--- start of DATASET EXTRACT ---

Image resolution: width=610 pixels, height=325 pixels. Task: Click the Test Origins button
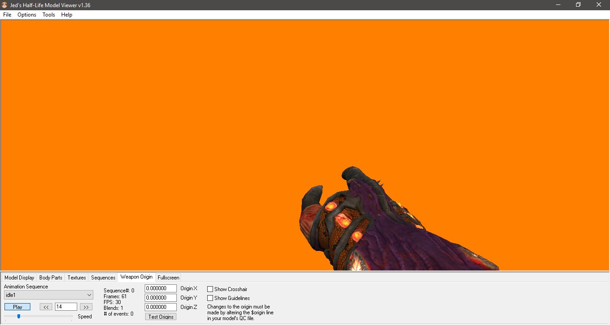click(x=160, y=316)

--- end of DATASET EXTRACT ---
--- start of DATASET EXTRACT ---

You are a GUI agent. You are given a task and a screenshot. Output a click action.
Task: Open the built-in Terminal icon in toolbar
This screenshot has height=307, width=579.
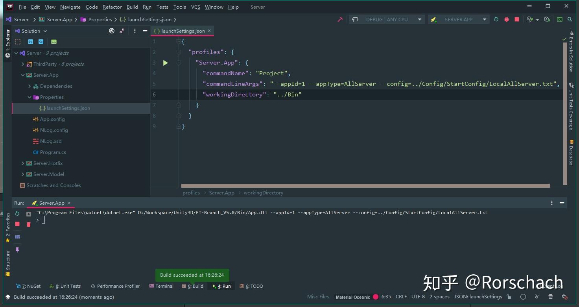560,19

--- end of DATASET EXTRACT ---
--- start of DATASET EXTRACT ---

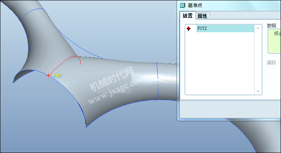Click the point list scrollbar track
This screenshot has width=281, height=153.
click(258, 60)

--- end of DATASET EXTRACT ---

TASK STATEMENT => Give the lines of the listing from the one containing "Image resolution: width=610" up to and including the one containing "click(x=160, y=316)" as a JSON list of strings, one string per line, with blank lines omitted. Leave the pictures out of the answer.

FULL RESPONSE =>
[
  "Image resolution: width=610 pixels, height=325 pixels. Task: Click the Test Origins button",
  "click(x=160, y=316)"
]